WAI-ARIA

WAI-ARIA (Web Accessibility Initiative – Accessible Rich Internet Applications) allows web pages (or portions of pages) to declare themselves as applications rather than as static documents, by adding role, property, and state information to dynamic web applications. ARIA is intended for use by developers of web applications, web browsers, assistive technologies, and accessibility evaluation tools

For a great first stop: Introduction to WAI-ARIA (Opera.com). Bit of an overview but goes into some usefully simple examples.

Secondly: WAI-ARIA (Alistapart.com)
It’s about a year and half since that’s been written and gets a little confusing when it doesn’t tell you which method you should use to make the attributes valid (DTD or XML schema).

But I know how much you guys love your validators so I just wanted really to point out what tags you can put in now through JS to be bring joy, love and showers of petals to our assistive technology using brethren.

The links get less readable from here on in;

  1. Managing Dynamic Changes (w3.org)
  2. Choosing Between Special Case Live Regions (w3.org)
  3. Form properties (w3.org)
  4. aria-invalid and role “alert” (marcozehe.de)

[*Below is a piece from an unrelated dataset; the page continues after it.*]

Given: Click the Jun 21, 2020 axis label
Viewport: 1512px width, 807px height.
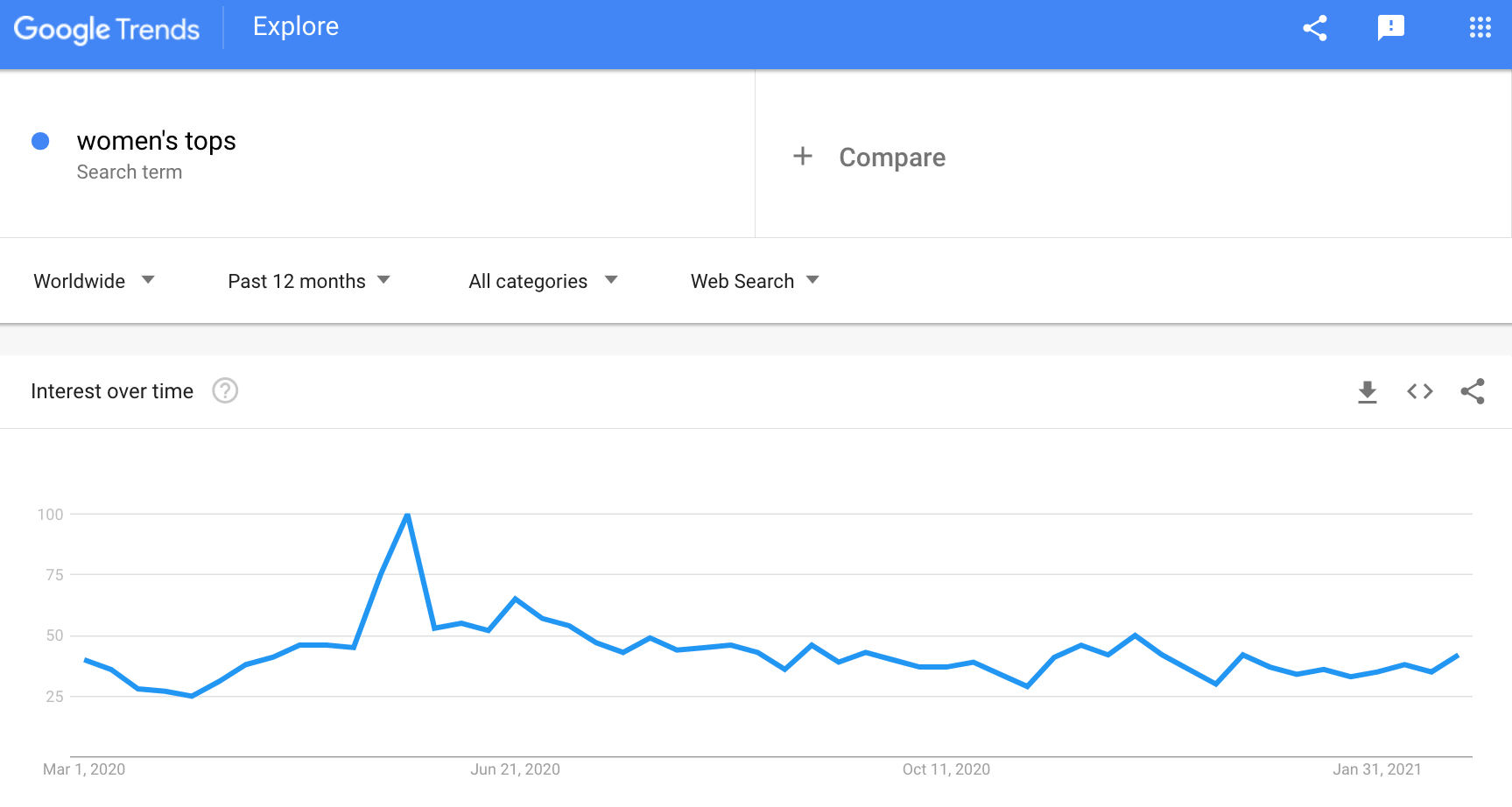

1 – Live regions, specify how updates to an area should be notified (or not notified at all) to the user
2 – Got an error pane, lightbox or some other fancy dan, ‘all your page are belong to us’ jazz? Whack one of these on to specify how irritatingly the user should be told about what just happened.
3&4 – form stuff, my favourite, put aria-required on if it’s required and aria-invalid on if it fails validation. As a bonus you can put described by to explain what it should contain but that’s where it starts getting a little hectic.

Browser support

The newest range support it (FF3, IE8 and Opera 9.6) handle the main properties for sure, Safari I’ve no idea. The big assistive programs all play ball… No promises on consistency though.

Update: this is the last month for feedback to the W3c on the ARIA working draft.